▸ ASSIGNMENT:
Having found the line containing "Разработка сайта (1213, 2021)" in the data below, reproduce that line and each one after it to the end, exactly, and include nothing else.

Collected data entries
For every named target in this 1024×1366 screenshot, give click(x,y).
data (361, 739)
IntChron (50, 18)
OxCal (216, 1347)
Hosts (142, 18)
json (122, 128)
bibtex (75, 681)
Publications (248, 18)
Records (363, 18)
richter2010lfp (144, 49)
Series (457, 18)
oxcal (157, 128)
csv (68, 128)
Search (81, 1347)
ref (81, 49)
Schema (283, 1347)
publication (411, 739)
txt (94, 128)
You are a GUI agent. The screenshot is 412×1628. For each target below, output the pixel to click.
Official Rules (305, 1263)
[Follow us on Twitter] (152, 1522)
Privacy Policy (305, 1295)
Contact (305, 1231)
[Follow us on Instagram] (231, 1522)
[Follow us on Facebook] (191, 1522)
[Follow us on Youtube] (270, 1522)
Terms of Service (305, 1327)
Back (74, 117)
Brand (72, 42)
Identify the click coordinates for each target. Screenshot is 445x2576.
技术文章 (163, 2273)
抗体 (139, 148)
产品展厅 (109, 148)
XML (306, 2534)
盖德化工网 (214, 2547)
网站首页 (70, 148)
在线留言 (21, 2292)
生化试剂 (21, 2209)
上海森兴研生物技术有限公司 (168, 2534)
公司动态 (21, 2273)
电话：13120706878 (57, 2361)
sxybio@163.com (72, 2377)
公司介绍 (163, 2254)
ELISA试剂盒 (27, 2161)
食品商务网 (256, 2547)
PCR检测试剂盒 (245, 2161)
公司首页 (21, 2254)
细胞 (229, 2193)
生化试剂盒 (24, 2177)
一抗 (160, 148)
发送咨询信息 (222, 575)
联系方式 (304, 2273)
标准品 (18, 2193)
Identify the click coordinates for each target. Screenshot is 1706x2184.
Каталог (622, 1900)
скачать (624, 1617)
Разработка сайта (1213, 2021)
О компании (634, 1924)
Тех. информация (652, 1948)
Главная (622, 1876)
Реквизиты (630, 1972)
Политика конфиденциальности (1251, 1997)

▸ WRITTEN ANSWER:
Разработка сайта (1213, 2021)
О компании (634, 1924)
Тех. информация (652, 1948)
Главная (622, 1876)
Реквизиты (630, 1972)
Политика конфиденциальности (1251, 1997)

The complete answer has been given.